Das statistische Bundesamt zählte in elf Monaten des vergangenen Jahres knapp 3000 Verkehrstote. Das sind zwar im Verhältnis zum Vorjahr mit rund 3200 Toten acht Prozent weniger, dennoch eine erschreckend hohe Zahl. Seit Erfassung der Verkehrstoten im Jahr 1991 nimmt die Anzahl, mit einzelnen Ausreißern, kontinuierlich ab. Notbremsassistenten haben das Potential, die Zahlen weiter sinken zu lassen.

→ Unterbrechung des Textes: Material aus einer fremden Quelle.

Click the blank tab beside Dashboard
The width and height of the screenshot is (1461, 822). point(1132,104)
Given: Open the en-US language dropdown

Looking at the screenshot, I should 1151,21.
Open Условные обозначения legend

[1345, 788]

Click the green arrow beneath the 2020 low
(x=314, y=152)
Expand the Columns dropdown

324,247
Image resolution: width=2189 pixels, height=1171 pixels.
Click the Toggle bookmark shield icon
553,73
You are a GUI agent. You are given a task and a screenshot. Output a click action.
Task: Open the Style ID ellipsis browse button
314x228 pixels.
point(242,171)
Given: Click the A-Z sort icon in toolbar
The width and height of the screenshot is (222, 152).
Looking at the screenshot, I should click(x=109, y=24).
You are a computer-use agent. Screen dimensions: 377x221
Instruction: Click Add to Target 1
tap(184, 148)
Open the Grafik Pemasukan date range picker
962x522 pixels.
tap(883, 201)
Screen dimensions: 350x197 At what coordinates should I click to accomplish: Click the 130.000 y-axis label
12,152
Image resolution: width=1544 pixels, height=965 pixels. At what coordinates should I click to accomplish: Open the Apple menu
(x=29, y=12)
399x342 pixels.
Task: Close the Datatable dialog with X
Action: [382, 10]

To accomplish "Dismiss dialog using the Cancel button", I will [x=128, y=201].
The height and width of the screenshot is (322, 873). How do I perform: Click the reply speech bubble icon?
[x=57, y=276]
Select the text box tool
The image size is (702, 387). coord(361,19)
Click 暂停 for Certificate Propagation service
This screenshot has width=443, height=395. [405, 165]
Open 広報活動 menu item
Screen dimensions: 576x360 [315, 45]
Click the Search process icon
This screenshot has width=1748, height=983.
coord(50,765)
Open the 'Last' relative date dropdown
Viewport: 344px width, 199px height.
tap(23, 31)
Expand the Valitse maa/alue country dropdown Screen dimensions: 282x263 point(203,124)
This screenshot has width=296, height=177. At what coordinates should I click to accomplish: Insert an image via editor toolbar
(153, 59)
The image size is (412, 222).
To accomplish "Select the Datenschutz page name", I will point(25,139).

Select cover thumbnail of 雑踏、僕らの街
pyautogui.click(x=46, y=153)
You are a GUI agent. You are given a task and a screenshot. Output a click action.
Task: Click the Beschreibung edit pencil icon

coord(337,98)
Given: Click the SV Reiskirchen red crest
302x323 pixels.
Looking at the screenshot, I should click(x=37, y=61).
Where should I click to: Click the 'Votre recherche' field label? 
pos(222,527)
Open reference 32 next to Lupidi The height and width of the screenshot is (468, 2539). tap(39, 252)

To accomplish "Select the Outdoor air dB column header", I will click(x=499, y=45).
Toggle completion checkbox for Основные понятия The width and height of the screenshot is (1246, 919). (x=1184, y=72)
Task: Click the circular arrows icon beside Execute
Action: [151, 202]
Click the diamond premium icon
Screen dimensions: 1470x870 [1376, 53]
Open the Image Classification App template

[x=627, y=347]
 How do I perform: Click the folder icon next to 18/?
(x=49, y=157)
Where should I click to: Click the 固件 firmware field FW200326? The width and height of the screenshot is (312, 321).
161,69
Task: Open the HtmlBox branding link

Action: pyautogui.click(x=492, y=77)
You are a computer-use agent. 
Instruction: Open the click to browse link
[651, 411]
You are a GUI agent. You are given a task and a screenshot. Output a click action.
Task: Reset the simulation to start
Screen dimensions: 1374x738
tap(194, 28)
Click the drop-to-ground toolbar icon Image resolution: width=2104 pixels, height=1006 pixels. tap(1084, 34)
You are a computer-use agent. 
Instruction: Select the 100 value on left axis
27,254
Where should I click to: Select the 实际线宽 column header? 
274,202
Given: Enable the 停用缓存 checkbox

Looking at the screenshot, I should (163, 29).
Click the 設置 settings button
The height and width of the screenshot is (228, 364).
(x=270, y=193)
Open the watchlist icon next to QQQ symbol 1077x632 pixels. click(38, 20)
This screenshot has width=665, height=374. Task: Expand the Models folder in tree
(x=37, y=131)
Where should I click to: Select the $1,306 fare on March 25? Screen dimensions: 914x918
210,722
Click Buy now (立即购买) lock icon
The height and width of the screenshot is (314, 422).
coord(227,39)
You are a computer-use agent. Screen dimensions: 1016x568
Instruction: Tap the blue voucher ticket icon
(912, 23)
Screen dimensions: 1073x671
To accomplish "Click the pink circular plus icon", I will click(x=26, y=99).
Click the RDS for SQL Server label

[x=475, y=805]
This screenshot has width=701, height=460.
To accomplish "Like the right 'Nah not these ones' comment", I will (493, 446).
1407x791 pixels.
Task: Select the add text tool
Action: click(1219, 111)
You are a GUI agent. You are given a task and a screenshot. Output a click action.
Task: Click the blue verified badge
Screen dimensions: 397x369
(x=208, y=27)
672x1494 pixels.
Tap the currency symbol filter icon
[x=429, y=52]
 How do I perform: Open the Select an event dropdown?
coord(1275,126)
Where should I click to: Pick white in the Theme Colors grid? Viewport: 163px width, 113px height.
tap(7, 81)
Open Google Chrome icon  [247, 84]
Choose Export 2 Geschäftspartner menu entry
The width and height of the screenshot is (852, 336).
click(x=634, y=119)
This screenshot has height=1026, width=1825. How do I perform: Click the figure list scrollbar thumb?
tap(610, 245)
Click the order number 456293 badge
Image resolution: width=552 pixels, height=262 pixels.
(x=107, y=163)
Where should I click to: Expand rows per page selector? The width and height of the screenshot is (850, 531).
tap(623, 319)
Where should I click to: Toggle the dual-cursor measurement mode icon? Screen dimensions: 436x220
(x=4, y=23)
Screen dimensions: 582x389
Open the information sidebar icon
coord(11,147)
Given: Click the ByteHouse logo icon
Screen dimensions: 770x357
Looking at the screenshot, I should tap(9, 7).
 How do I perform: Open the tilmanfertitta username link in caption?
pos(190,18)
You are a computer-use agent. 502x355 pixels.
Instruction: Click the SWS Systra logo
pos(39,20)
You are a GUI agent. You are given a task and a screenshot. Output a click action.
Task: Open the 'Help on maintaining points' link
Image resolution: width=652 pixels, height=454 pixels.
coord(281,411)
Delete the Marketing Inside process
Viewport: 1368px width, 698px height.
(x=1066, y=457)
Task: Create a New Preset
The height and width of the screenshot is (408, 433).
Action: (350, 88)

Doch wie arbeitet so ein System? Ausgestattet mit Sensoren ermittelt der Bordcomputer den Abstand zum vorausfahrenden Wagen und die aktuelle Beschleunigung. Sobald das System eine potenzielle Gefahrensituation erkennt, warnt es den Fahrer meist durch akustische Signale. Wenn der Fahrer des Lkw eine Notbremsung durchführen muss, unterstützt ihn das System, um eine stärkere Bremsleistung zu erhalten. Neben der Möglichkeit, die Geschwindigkeit zu drosseln, gibt es solche Bremsassistenten, die den Lkw völlig zum Halten bringen.

Gesetzgeber hängt Technik hinterher

Aktuell schreibt der Gesetzgeber vor, dass Notbremsassistenten bei Lkws die Geschwindigkeit lediglich um zehn Kilometer pro Stunde senken müssen. So muss das System die Höchstgeschwindigkeit von 80 Kilometer pro Stunde vor Aufprall mit einem stehenden Hindernis auf 70 Kilometer pro Stunde absenken. Dieses Tempo birgt aber immer noch eine massive Kraft. Ab November dieses Jahres tritt eine neue Regelung in Kraft, die besagt, dass die Geschwindigkeitsreduktion durch Systeme 20 Kilometer pro Stunde betragen muss. Demnach bleibt eine Kraft von 60 Kilometer pro Stunde bei einem Gewicht von mehreren Tonnen.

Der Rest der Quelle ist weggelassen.